# Instructions to follow
Retype, exactly and only, each line from the one containing "The width and height of the screenshot is (429, 181)." to the end of the records below.

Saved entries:
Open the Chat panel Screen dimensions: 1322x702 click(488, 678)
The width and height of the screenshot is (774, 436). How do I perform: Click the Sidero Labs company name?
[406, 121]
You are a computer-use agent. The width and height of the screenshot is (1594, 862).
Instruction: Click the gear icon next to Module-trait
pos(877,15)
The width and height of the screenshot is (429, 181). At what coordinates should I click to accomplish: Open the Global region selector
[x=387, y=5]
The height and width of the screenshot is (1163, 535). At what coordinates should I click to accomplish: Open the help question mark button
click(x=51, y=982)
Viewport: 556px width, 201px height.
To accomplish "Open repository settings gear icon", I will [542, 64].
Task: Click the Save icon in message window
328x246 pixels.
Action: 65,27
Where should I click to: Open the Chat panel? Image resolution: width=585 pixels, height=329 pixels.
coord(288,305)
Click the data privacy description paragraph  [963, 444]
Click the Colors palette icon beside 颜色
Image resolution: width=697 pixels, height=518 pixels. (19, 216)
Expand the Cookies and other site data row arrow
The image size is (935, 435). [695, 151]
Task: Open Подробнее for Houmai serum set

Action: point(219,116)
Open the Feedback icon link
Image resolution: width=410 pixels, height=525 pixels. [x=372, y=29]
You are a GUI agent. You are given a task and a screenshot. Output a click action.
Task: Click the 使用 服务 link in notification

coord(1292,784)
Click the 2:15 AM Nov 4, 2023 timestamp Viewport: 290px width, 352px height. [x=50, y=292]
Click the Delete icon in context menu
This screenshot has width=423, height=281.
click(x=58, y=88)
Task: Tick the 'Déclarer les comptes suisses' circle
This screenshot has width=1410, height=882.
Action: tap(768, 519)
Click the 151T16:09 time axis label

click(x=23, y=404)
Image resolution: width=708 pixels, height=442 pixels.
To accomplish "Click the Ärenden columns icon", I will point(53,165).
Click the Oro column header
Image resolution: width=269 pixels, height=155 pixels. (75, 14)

# Answer area
The width and height of the screenshot is (429, 181). At what coordinates should I click to accomplish: Open the Global region selector
[x=387, y=5]
The height and width of the screenshot is (1163, 535). At what coordinates should I click to accomplish: Open the help question mark button
click(x=51, y=982)
Viewport: 556px width, 201px height.
To accomplish "Open repository settings gear icon", I will [542, 64].
Task: Click the Save icon in message window
328x246 pixels.
Action: 65,27
Where should I click to: Open the Chat panel? Image resolution: width=585 pixels, height=329 pixels.
coord(288,305)
Click the data privacy description paragraph  [963, 444]
Click the Colors palette icon beside 颜色
Image resolution: width=697 pixels, height=518 pixels. (19, 216)
Expand the Cookies and other site data row arrow
The image size is (935, 435). [695, 151]
Task: Open Подробнее for Houmai serum set

Action: point(219,116)
Open the Feedback icon link
Image resolution: width=410 pixels, height=525 pixels. [x=372, y=29]
You are a GUI agent. You are given a task and a screenshot. Output a click action.
Task: Click the 使用 服务 link in notification

coord(1292,784)
Click the 2:15 AM Nov 4, 2023 timestamp Viewport: 290px width, 352px height. [x=50, y=292]
Click the Delete icon in context menu
This screenshot has width=423, height=281.
click(x=58, y=88)
Task: Tick the 'Déclarer les comptes suisses' circle
This screenshot has width=1410, height=882.
Action: tap(768, 519)
Click the 151T16:09 time axis label

click(x=23, y=404)
Image resolution: width=708 pixels, height=442 pixels.
To accomplish "Click the Ärenden columns icon", I will point(53,165).
Click the Oro column header
Image resolution: width=269 pixels, height=155 pixels. (75, 14)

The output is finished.